Looking gift horses in the mouth

FOOLS AND HORSES: Meat scandal left people feeling foolish

ONLY fools and horses seems like the most fitting title for the current news regarding horse meat, wouldn’t you agree?

We know where the horse ended and need we wonder who the fool is? Not quite sure at the minute.

Though the bombardment on TV has now slightly died down, it is true that when we first heard it we were probably in shock for a plethora of reasons.

You may have never imagined that your favourite and most delicious lasagna TV dinner was made with it! So were people insulted because of having liked it or because they were not told it was made with it? Probably both.

Albeit through the ages man has, I’m sure, eaten a variety of meats. From the moment they could hunt anything went.
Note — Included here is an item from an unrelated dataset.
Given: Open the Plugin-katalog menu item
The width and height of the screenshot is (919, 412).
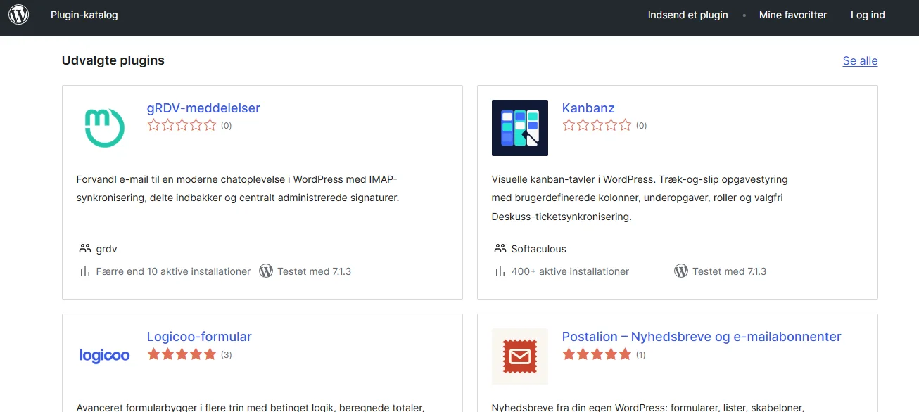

Even today, in different cultures and countries, meats which are strange to us are normal to them. That doesn’t make it wrong – though I may not share their tastes nor understand them – I don’t have to eat theirs and vice-versa.

Historically, during many of the wars horsemeat was eaten. In some European kitchens it is still considered a delicacy. In fact horsemeat is – from what I’ve read here and there – lower in fat, more tender and the taste is very similar to that of beef. Then I ask, why the face of horror and disgust?

My humble and practical opinion is that horsemeat has a negative connotation as it is not as posh as others; and, recognising that it has entered our food systems is more than anything embarrassing. Maybe a few like me thought that this meat was used to make dog food, fertiliser or something.

Embarrassing because it was probably an open secret and someone blew the whistle.

But, do we really believe that supermarkets, producers and the government didn’t know at all that part of the content of these foods contained horse?

Was it sheer coincidence that an array of processed meat products contained traces of horse DNA in it?  No, but most turned a blind eye because who wants to really know why sausages, TV dinners and the like are so cheap. Cheaper than a pint or a pack of cigarettes…

In any case, my real worry is not that those products contained horsemeat, my concern arises from the fact that we don’t know where the meat originated from and if it was actually tested for quality and disease. Neither do we know whether the horses were treated well or looked after the way other animals are treated in proper farms with regular checks, etc.

I guess the moral to this story is never to look at a gift horse in the mouth, unless of course, it comes with flees.